Microsoft Teams – Don’t run with it before you have walked with it

Microsoft Teams is a fantastic tool; this can be seen by the success that Microsoft have had with it. They claim it is used daily by 13 million users and 19 million weekly active users. It is also used by 91 of the Fortune 100 companies – not bad for a product that is just over two years old. It is also claimed by some it is the fastest adopted product in Microsoft history after SharePoint, the product it is closely linked to.

Caution tape – Photo by Marvin Esteve on Unsplash

However, I see many organisations who rush to deploy it without first taking into consideration what it is going to be used for or how it is going to be used, and what security and compliance implications there are. It is not just a Skype for Business replacement.

By adopting Teams, a business can provide a fantastic collaboration experience for the organisation and in addition with partners and third parties external to the organisation. However, the deployment of Microsoft Teams is a journey that should start not from a technical aspect but from a user viewpoint.

What is deployed within your organisation will depend on where you start with Teams. For example, if you’re running a greenfield project, one that is deploying Office 365, there are many things you have to deal with as part of the Microsoft 365 stack of technologies before you use Teams. Security and compliance are the main considerations.

Obviously, to allow users to use Microsoft Teams they must have a license to access it. The app is available for Windows, Mac, iOS, Android and also via a compatible web browser. Most of the features and functionality across Windows and Mac are similar if not the same, functionality through a browser and through a mobile device are less feature-rich.

If you’re going through a project that is to implement/adopt Microsoft Teams, consider breaking down the adoption into phases. At a basic level, I usually like to split adoption into three main areas:

  • Form
  • Practice
  • Engage

These phases can be aligned to a sporting team.


Think of Form as a phase where a team would be put together. You need to know who’s going to be part of it and how you are going to tackle your opponents; in the case of Microsoft Teams, the better way of communicating and collaborating.


In this phase you want to work with your players to understand their strengths and weaknesses. How they can benefit from the collaboration functionality within Microsoft Teams over and above that of just the communication tools they may have used within Skype alone. Once used for a set period of time, at the end of it gather their feedback and potential additional requirements of the tool so that you can enhance the further adoption throughout the organisation.


For this phase you need to decide how rapidly you want to grow Microsoft Teams within the organisation. You may want to slow down the adoption to re-evaluate its use, don’t be afraid to do this. Whether you continue to deploy to another department or even a region, you will need to take into consideration feedback from the Form phase.

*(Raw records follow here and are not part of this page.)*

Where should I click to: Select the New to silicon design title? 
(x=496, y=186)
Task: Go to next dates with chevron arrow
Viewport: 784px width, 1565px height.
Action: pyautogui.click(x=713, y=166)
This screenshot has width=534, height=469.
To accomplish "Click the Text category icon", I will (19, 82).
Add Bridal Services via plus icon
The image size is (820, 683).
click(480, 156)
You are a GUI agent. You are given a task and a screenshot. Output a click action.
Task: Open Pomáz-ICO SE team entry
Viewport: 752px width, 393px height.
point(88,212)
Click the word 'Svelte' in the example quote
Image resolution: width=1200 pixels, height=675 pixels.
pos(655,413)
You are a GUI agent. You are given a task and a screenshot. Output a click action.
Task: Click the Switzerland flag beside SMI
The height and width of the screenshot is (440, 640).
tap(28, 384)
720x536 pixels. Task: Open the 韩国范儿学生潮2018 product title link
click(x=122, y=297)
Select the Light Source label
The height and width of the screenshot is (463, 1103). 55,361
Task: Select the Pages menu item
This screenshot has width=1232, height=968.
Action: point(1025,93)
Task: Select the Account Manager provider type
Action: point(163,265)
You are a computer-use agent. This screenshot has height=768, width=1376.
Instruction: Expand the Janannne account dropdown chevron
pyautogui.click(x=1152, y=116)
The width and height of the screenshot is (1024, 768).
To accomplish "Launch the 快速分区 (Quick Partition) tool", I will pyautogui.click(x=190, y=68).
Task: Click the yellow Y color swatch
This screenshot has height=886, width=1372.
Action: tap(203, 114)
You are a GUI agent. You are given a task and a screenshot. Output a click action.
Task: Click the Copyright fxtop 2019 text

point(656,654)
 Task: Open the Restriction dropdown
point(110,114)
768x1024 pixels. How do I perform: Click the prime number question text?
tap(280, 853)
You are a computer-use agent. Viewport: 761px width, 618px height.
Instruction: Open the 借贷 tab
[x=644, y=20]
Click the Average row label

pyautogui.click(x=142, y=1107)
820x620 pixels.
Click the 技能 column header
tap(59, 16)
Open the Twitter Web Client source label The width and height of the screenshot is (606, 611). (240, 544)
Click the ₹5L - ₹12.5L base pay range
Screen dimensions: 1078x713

We just discussed the adoption phase, and in the early stages of using Microsoft Teams there is a lot to consider. Microsoft Teams is an interface to access content within Microsoft SharePoint Online, and it is worth considering the security implications of the files stored within SharePoint. Also, Microsoft Teams, like SharePoint, has the ability to invite guests from external sources into the environment to collaborate together. However, in some cases this would need to be blocked altogether. In other cases, users need to be given the option whether they want to invite guests or not. Managing this can be a challenge. The tools available out of the box are not very granular and thus don’t given the flexibility most organisations want.

To be able to manage the role out of Microsoft Teams in a managed way, or even SharePoint and Office 365 Groups, you could use a provisioning tool. Provisioning tools give you the ability to create a template for Microsoft Teams defining what channels and tabs you want. For example, I could create a Microsoft Team for a project with an associated SharePoint that has a predefined set of Document Libraries.